* Work required *
From the line below containing "Image resolution: width=602" to the final line, print each line exactly as written. No pictures belong in the copy.
--- Source material Enclosed Below ---
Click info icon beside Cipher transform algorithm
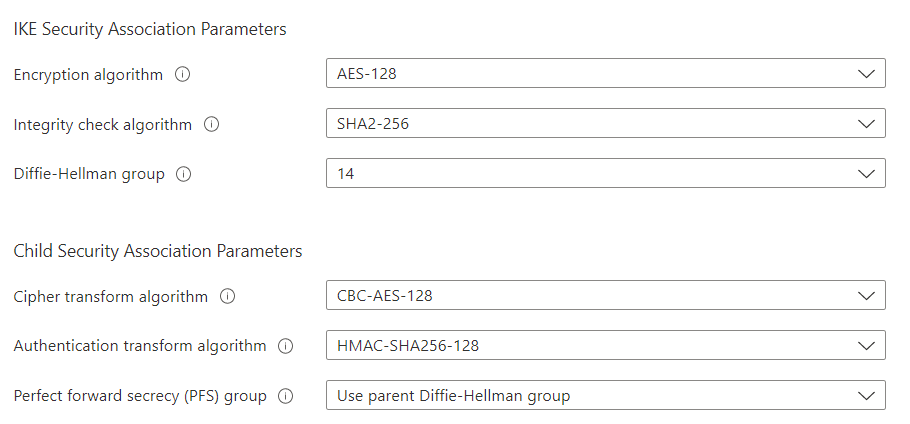The image size is (910, 424). coord(227,296)
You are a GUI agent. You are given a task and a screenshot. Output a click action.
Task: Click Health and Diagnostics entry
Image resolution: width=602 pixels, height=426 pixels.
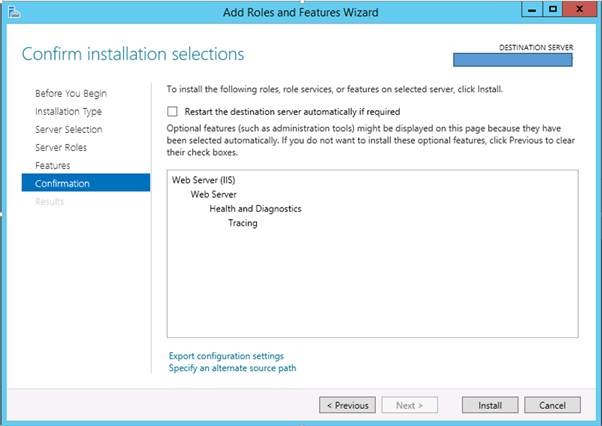(255, 208)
--- End of Enclosed Source material ---
* Expected output *
Image resolution: width=602 pixels, height=426 pixels.
(255, 208)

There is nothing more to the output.